В забытьи Джону виделось, что зверь взвалил его на спину — мех щекотал лицо — и побежал, как то чудовище из легенд, которое индейцы называли Виндиго, прямо по ветру, не оставляя следов, если не считать цепочки капелек крови. Он видел себя со стороны, но то был уже не совсем он. Всего лишь мешок с костями, мертвечина, мясо для зимних запасов.
Куда ты несешь это? — спросил Джон росомаху. Туда, где он хранил меха, ответила росомаха сквозь ветер. Ах… Он знал это место: тайник двухлетней давности. Да, росомаха отнесет это туда, сложит вместе с другой пищей, и будет медленно рвать зубами, растягивая на всю зиму.
Пусть будет так, ведь это мертво. Вдруг это превратилось в мальчика, которым было когда-то, мальчика из Стюартс Дрэфт. Он умел писать свое имя, на плече у него сидела сойка… и с ним были два двоюродных брата, братья Рэй. Они шли к Мериуэзеру Льюису в Мэйсвилл, Кентукки… «Так тебя прислал мистер Дэниел Бун», — изумленно воскликнул Льюис, которому он пришелся по нраву с первого взгляда, и тут же нанял его на службу сроком на тридцать пять месяцев и двадцать шесть дней за 179 долларов 33 1/3 цента, выдал двадцать ловушек, инструменты, двухгодичный запас боеприпасов, ножи, порох и топорики… где-то теперь все это добро?.. Джон увидел в тайнике четыре фунта пороха, шесть фунтов свинца, топор, сверло, напильник, кузнечные мехи, молотки, щипцы, муку, сушеные продукты, два бочонка свинины, шила, несколько медвежьих и бобровых шкур, рога барана-толсторога… Тайник был достаточно вместительным, чтобы хранить также вещи, вроде котелков и кастрюль. Вверху он был узкий и расширялся книзу, пол его был усыпан гравием, поверх которого уложена кора, на коре — слой сена, и, наконец, слой меха… Человек мог спрятаться в этом тайнике и жить до конца дней своих… Потом это видение заслонили берега, на которые человек должен был вскарабкаться, чтобы спасти свою жизнь, но илистые береговые откосы оказались слишком скользкими, и он скатился обратно в пенистые воды Миссури цвета кофе. Орудуя хвостом как рулем он полз на животе по жидкой грязи пока не добрался до глыб из песчаника обработанных дождем и ветром так что они превратились в причудливые парапеты статуи колонны пьедесталы и пирамиды с нишами и альковами по ним можно было подняться как по ступеням… в руках у него был ремешок из лосиной кожи а под мышкой миннатарийский мяч который он достал из пены на каменистом перекате… наконец он добрался до вершины через гальку грязь и песок через ольховые ветки и тополиные корни и через тысячу и один скелет бизонов увязших в илистой грязи берега куда их пригнали миннатари и вот теперь этот бедняга — как-бишь-его-там — вынужден продираться сквозь лабиринт костей на самую вершину мира…
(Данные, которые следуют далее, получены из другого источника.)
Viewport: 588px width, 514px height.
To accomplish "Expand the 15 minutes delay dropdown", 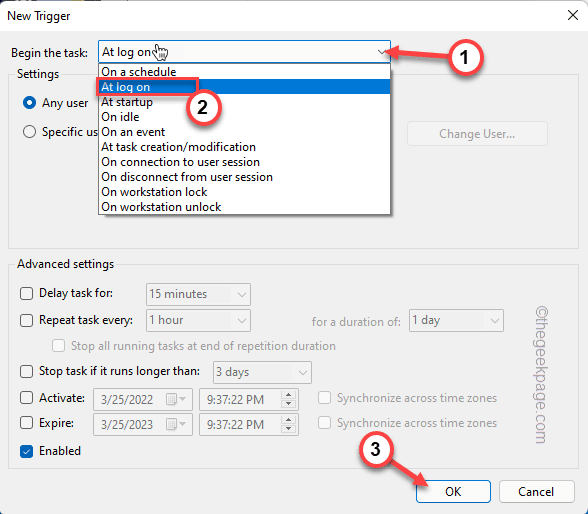I will (242, 295).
Росомаха оказалась хорошей хозяйкой, она носила длинное меховое платье и подавала черемуховый чай. Она не умела читать, но держала в доме много книг. В тайнике нашлись сальная лампа, окрасившая нору в золотистый свет, и кипы попорченных мышами книг, принадлежавших когда-то Мериуэзеру Льюису. Росомаха не умела читать сама, но любила интеллигентную атмосферу, которую создавали разбросанные тут и там раскрытые книги, и если, ступая по ним, она порой вырывала когтями пару страниц, это не могло быть истолковано как варварство.